▶ _Aim of the exercise_
Look through the data below and, wherever a line carries the word "Expand", please copy that line.
━━ Source material
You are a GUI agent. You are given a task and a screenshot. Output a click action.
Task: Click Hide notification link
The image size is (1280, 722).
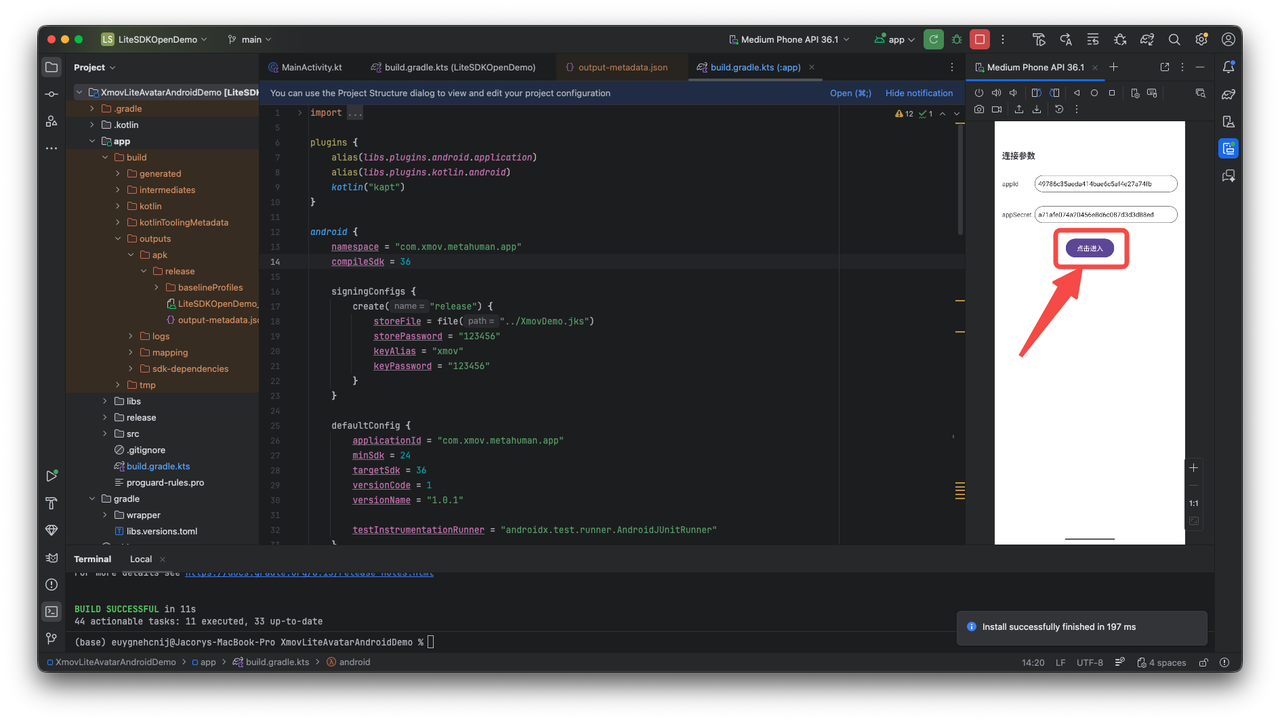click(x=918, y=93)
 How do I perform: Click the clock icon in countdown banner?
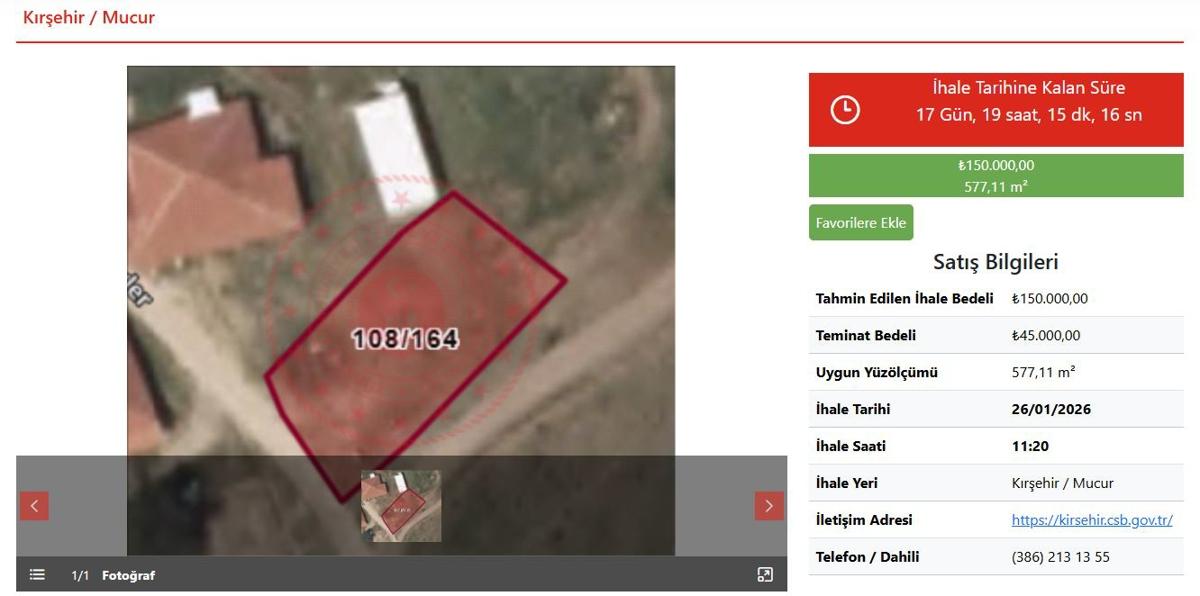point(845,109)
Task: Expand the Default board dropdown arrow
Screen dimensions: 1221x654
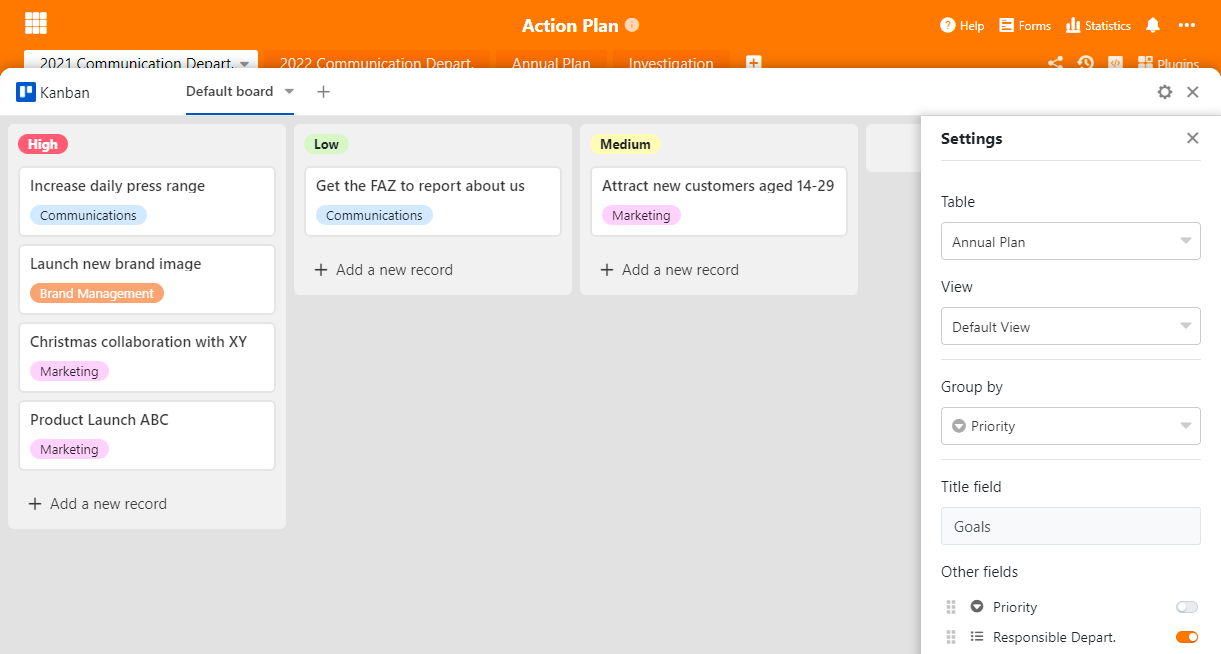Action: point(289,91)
━━━━
━━ Source material
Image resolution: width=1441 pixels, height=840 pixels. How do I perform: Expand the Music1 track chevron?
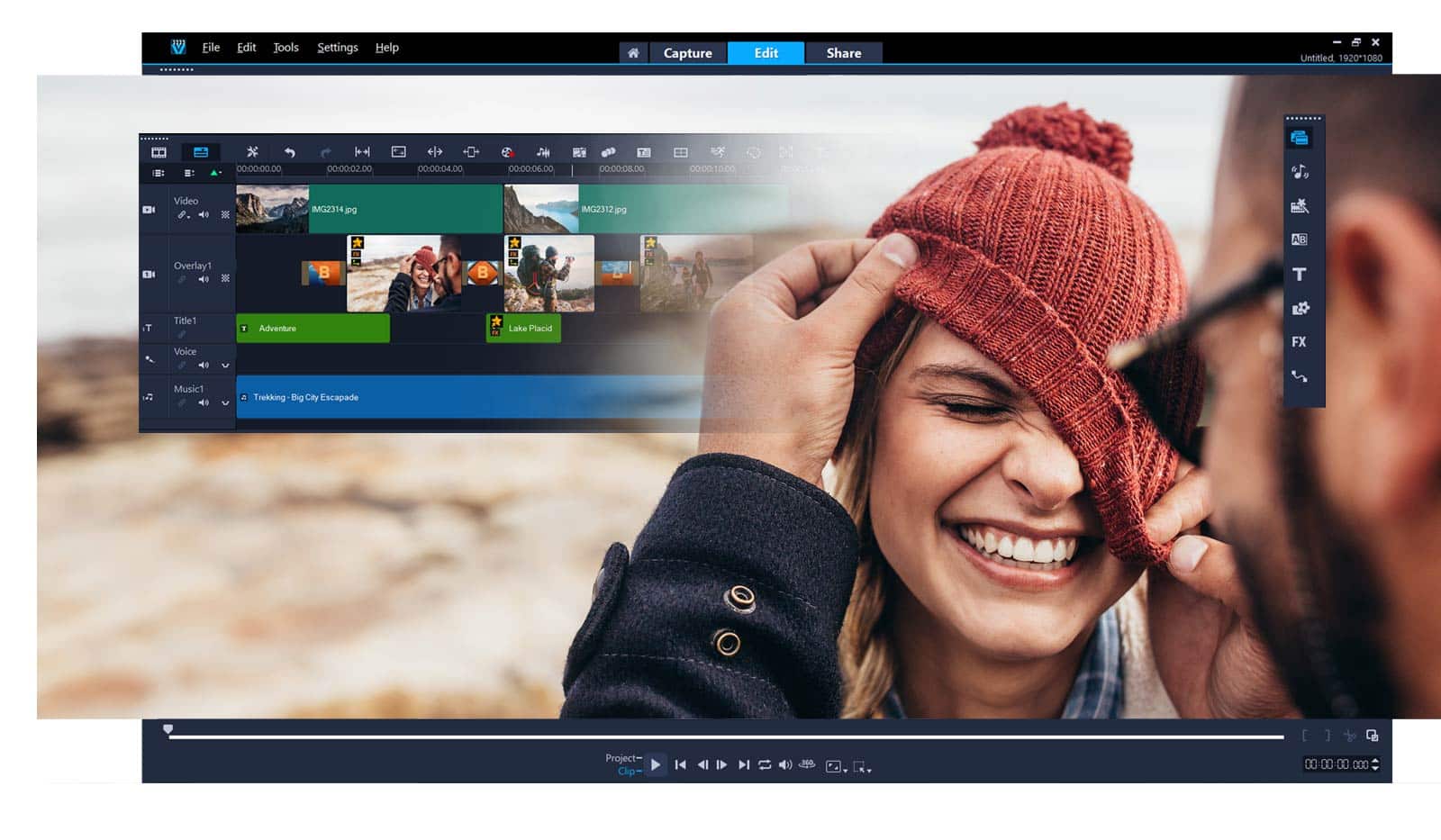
━━━━
▶ _Solution to this exercise_
Task: Expand the Default board dropdown arrow
Image resolution: width=1441 pixels, height=840 pixels. How do I perform: Expand the Music1 track chevron?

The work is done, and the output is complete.